Jeff Parsons bynari at gmail.com
Wed Jul 18 10:11:09 PDT 2012

On 18/07/2012 16:05, Aaron Crane wrote:
> There isn't really any such thing as a list in scalar context, at
> least in one reasonable analysis of how all this works.  Instead, this
> is about the behaviour of the comma operator: in list context, the
> comma operator constructs a list, while in scalar context, it discards
> the operand on its left-hand side and returns the operand on its
> right-hand side.
> qw is defined to give you the same behaviour: it yields a list in list
> context, or the last element in scalar context).

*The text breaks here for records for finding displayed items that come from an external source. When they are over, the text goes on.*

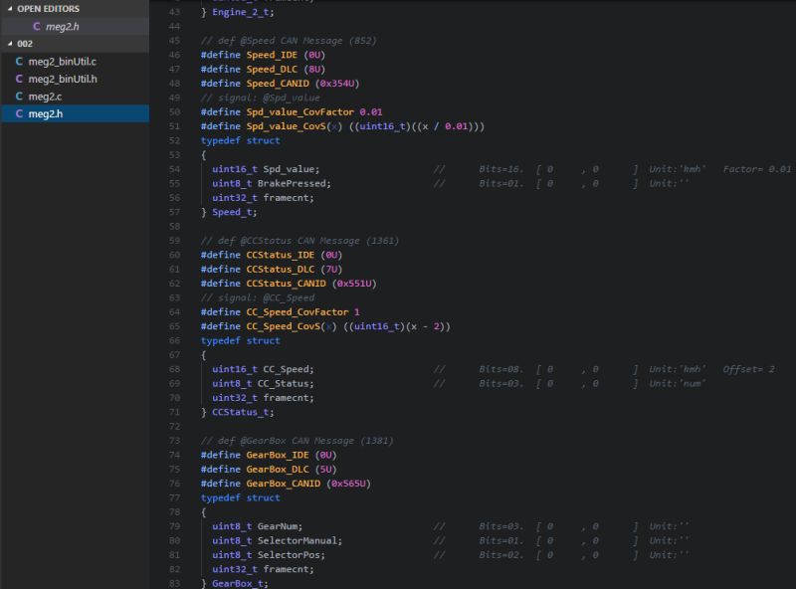
Task: Open meg2_binUtil.c from the explorer
Action: [x=63, y=60]
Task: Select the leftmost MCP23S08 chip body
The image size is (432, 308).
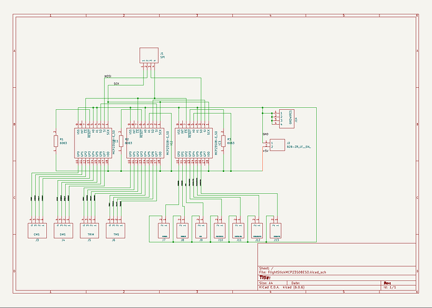Action: pos(93,143)
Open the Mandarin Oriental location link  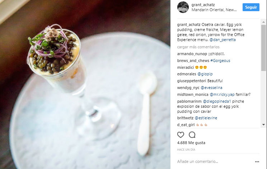point(214,10)
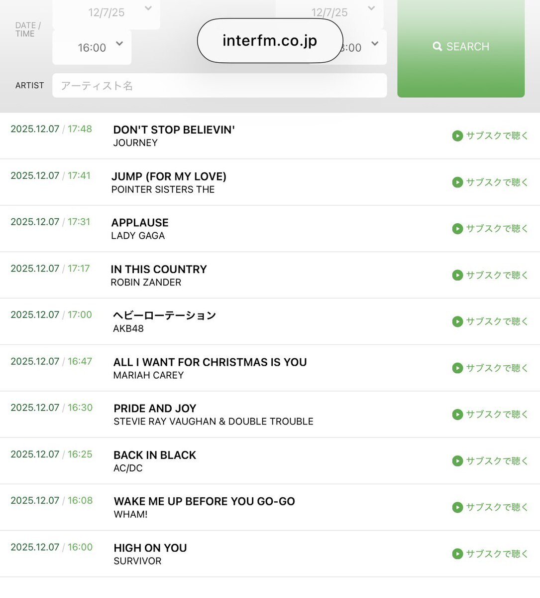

> My "no list in scalar context" claim may sound like nitpicking, but it
> matters for code like this:
>    my @x = (10 .. 12);
>    my $y = (6, 7, @x);
> Given that lists always flatten, treating the assignment to $y as a
> "list in scalar context" suggests that it would be the same as
>    my $y = (6, 7, 10, 11, 12);
> which would set $y to 12, as you've discovered.  But in fact, the
> sequence of events is:

Yeah, I also used the phrase 'list in scalar context', but I thought it 
was possibly a bit iffy as yes it's actually the *comma operator* in 
list context or the comma operator in scalar context. Thanks for the 
example with the array, that really shows clearly why there's definitely 
no such thing as a 'list in scalar context'!